> _Your task_
Produce exactly the lines from the one holding "Viewport: 985px width, 554px height." through the last line of the data below, with every picture left out.

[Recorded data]
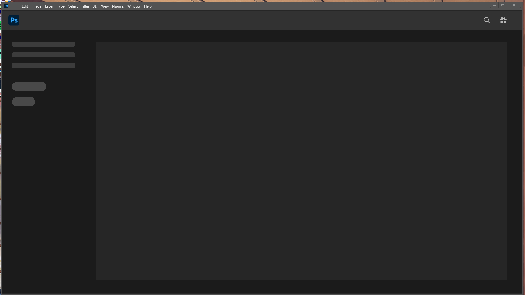Open the Edit menu

24,6
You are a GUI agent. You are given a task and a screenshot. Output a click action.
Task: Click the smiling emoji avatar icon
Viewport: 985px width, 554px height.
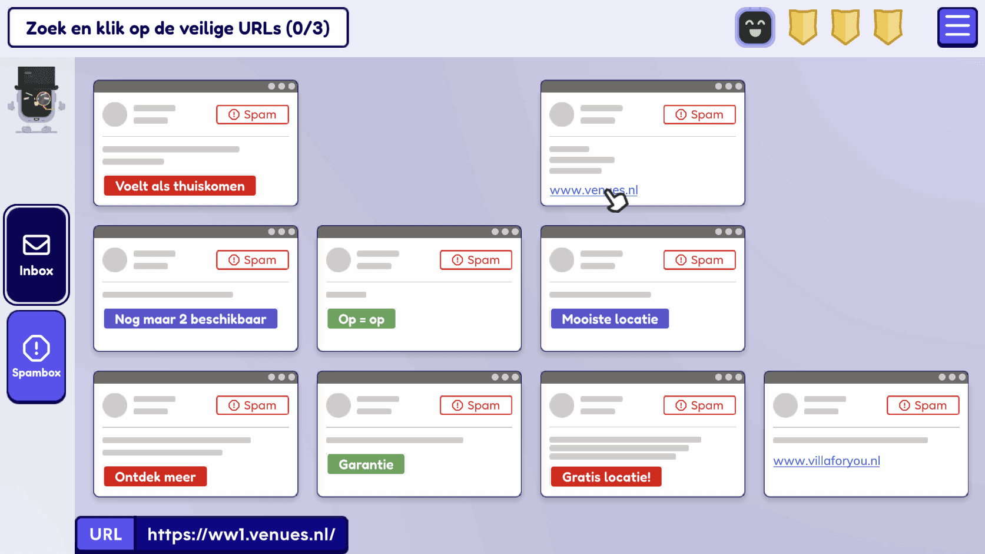coord(755,27)
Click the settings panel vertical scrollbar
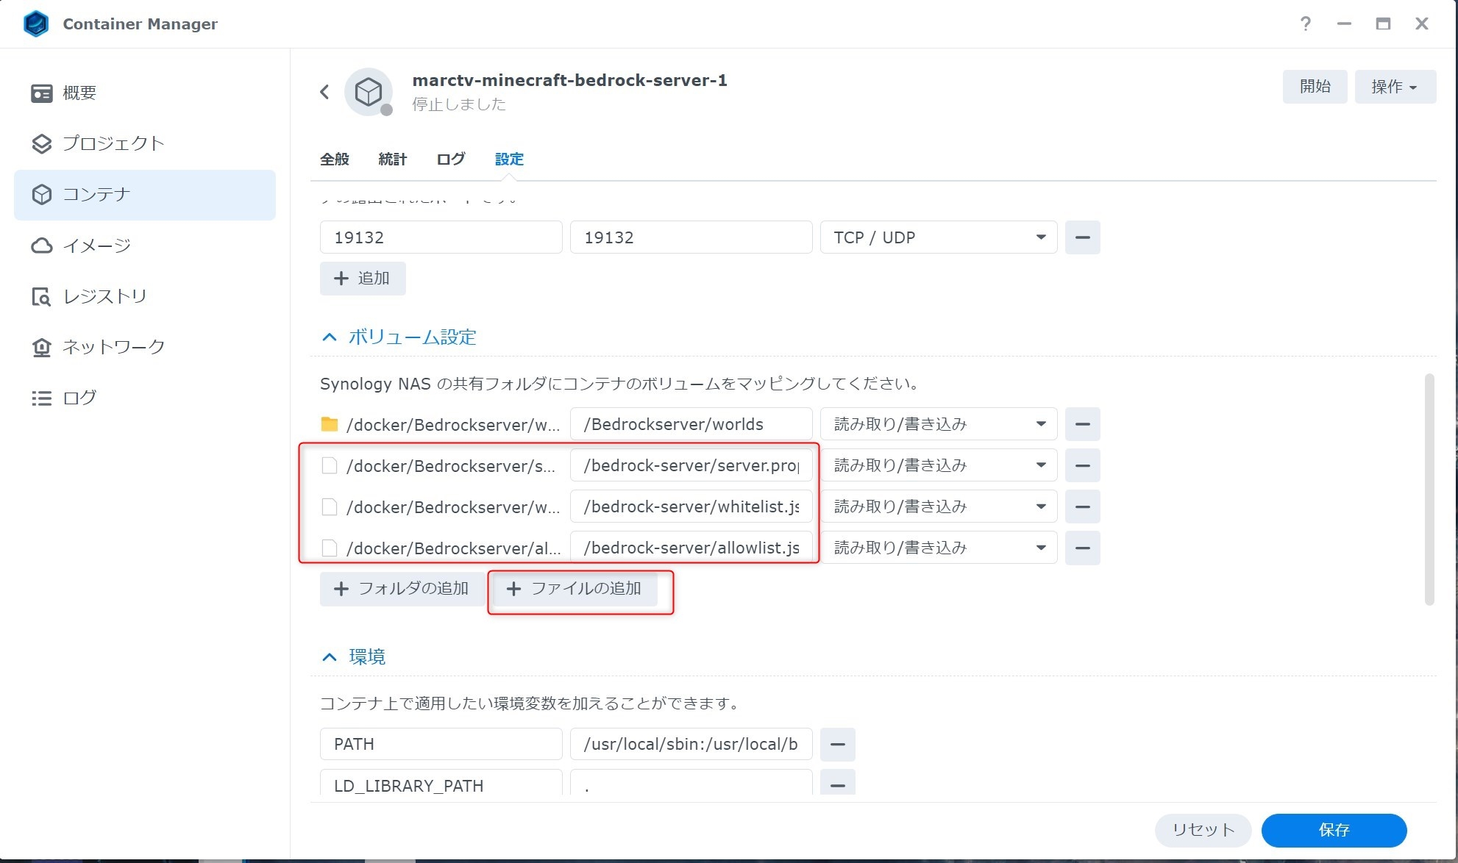This screenshot has height=863, width=1458. (1429, 489)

> _Answer area_
Viewport: 985px width, 554px height.
coord(755,27)
Click the settings panel vertical scrollbar
This screenshot has height=863, width=1458. (1429, 489)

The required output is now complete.